2.24. Compression of the Boundary Element Matrix using HLib

2.24.1. Hierarchical Matrices in Micromagnetism

Nmag uses the hybrid finite element method/boundary element method (hybrid FEM/BEM) to compute the demagnetisation field (as does `Magpar`_). Not using this method, one would have to discretise a large part of space arround the magnetic structure (ideally all space). Using the hybrid FEM/BEM method, it is only necessary to discretise (and solve the equations for the demag field on that discretisation) those parts of space that are occupied by magnetic material.

A disadvantage of the hybrid FEM/BEM method is that it involves the assembly of a dense boundary element matrix B, whose number of elements scales quadratically with the number of surface nodes N of our finite element mesh, i.e. the matrix B has as many rows as there are surface nodes N in the mesh (and also as many columns).

This is in particular an issue when studying flat structures such as thin films. For example, imagine we model a thin film of side lengths 100 nm x 100 nm x 2nm.

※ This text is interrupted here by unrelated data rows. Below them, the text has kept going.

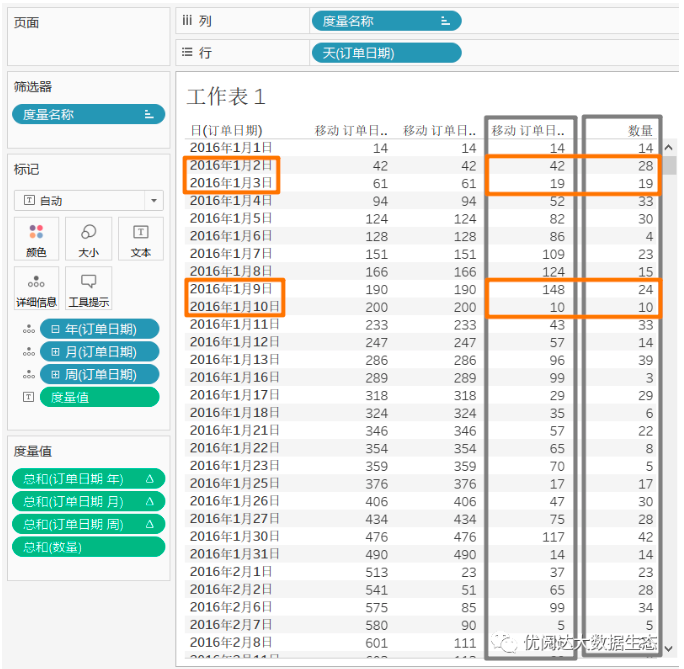Open the 自动 mark type dropdown
Viewport: 684px width, 669px height.
tap(89, 200)
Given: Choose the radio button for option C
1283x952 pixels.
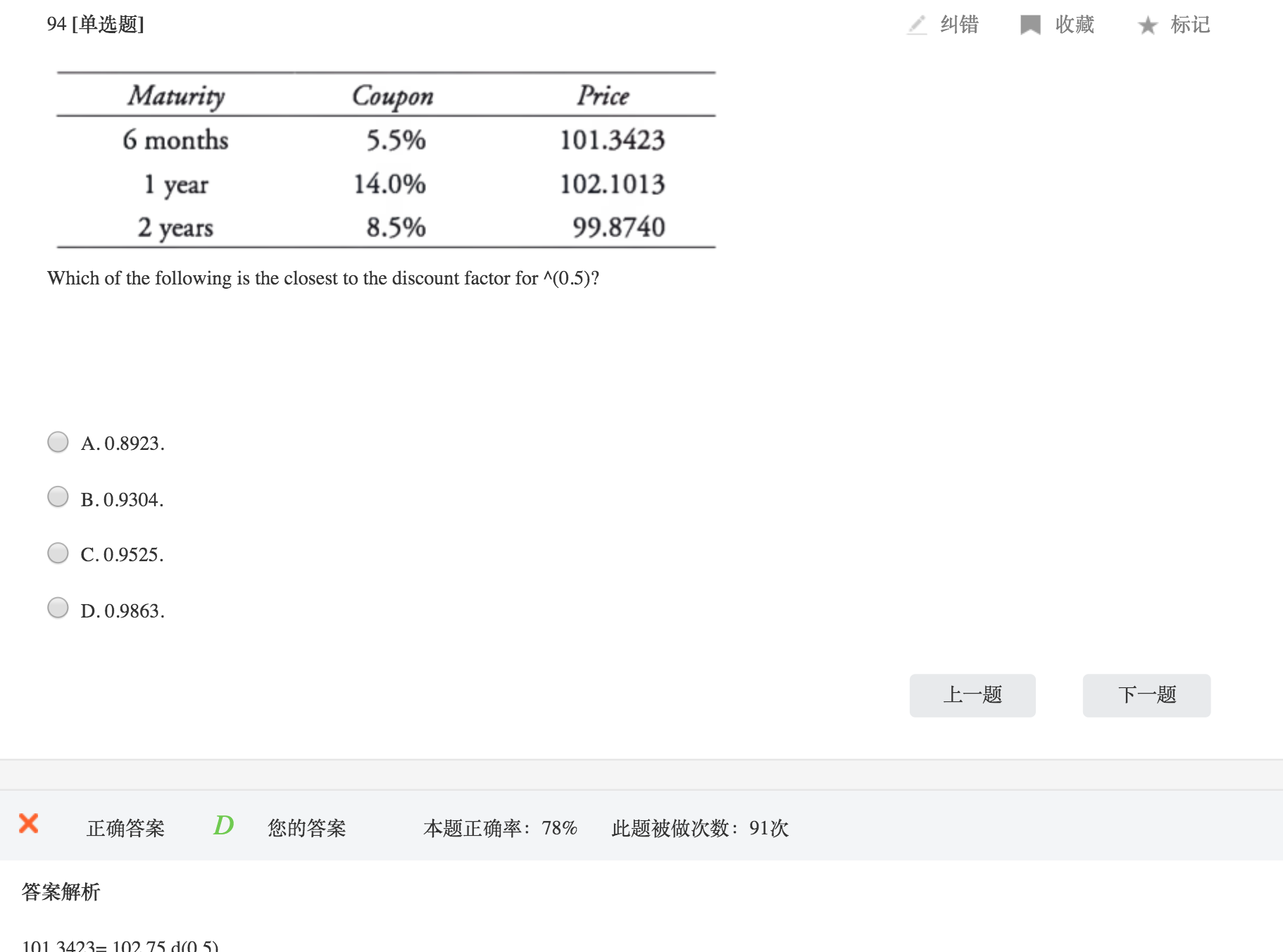Looking at the screenshot, I should pyautogui.click(x=58, y=553).
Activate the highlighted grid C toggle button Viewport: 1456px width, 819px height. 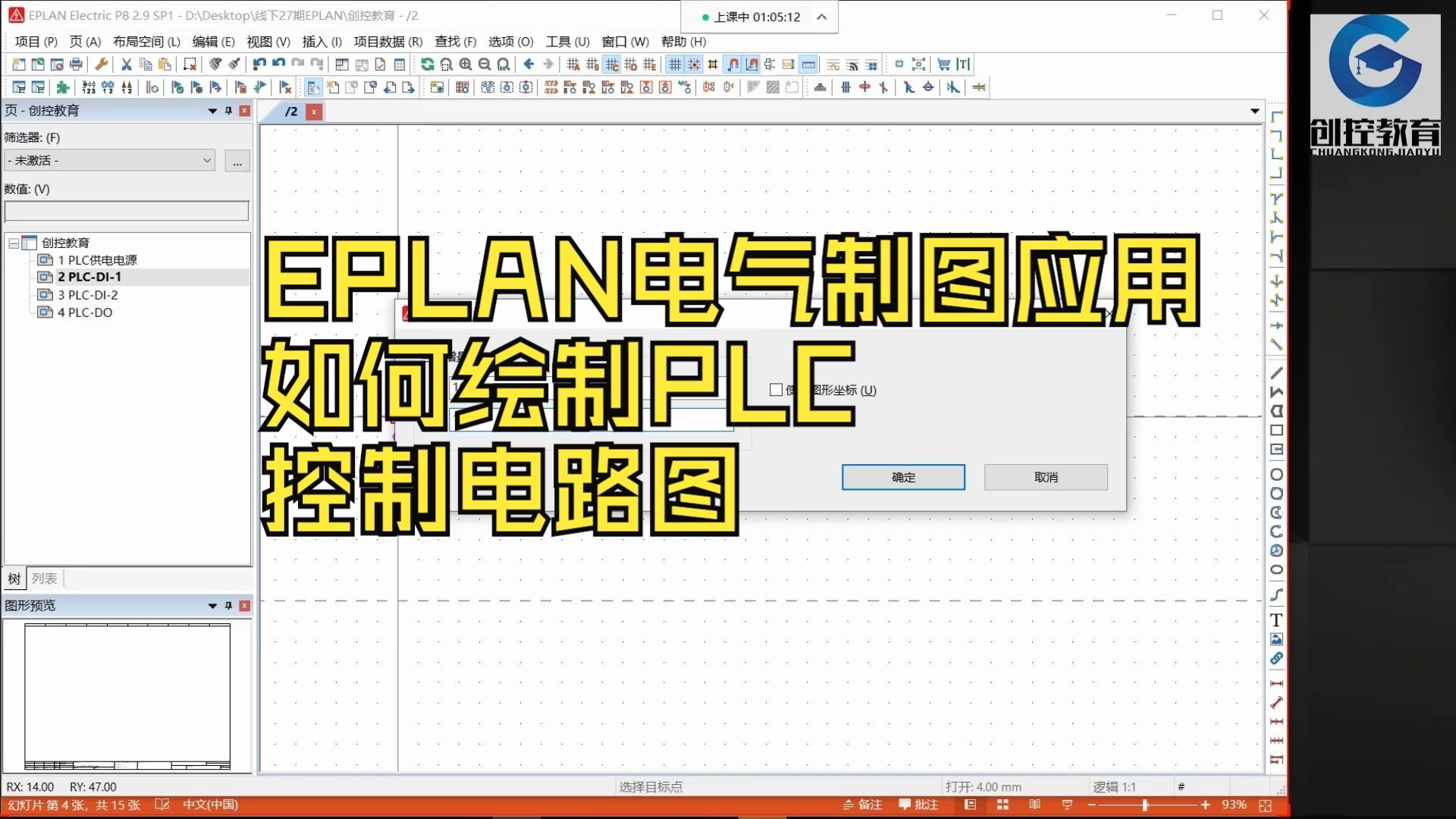point(613,64)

If we decide to double the side lengths to 200 nm x 200 nm x 2nm, then this roughly corresponds to an increase of surface node numbers N by a factor of 4. The matrix B will then grow in size by a factor 4^2=16 due to the doubling of the two side lengths by a factor of 2. In practice, the memory requirements of the matrix B often limit the size of a structure that can be modelled.

In order to improve the efficiency of the hybrid FEM/BEM, one can employ techniques which involve some kind of approximation of B, for example using hierarchical matrices.

The basic idea is to approximate submatrices of B by a data-sparse approximation where possible (within user-provided tolerance margins). In general the complexity of the storage requirements and execution time of simple operations like the matrix-vector product scale as O(N*log(N)), as compared to the quadratical costs N^2 using the standard matrix representation. For the use of HLib hierarchical matrices in micromagnetic simulations we are often mostly interested in the their reduced memory requirements.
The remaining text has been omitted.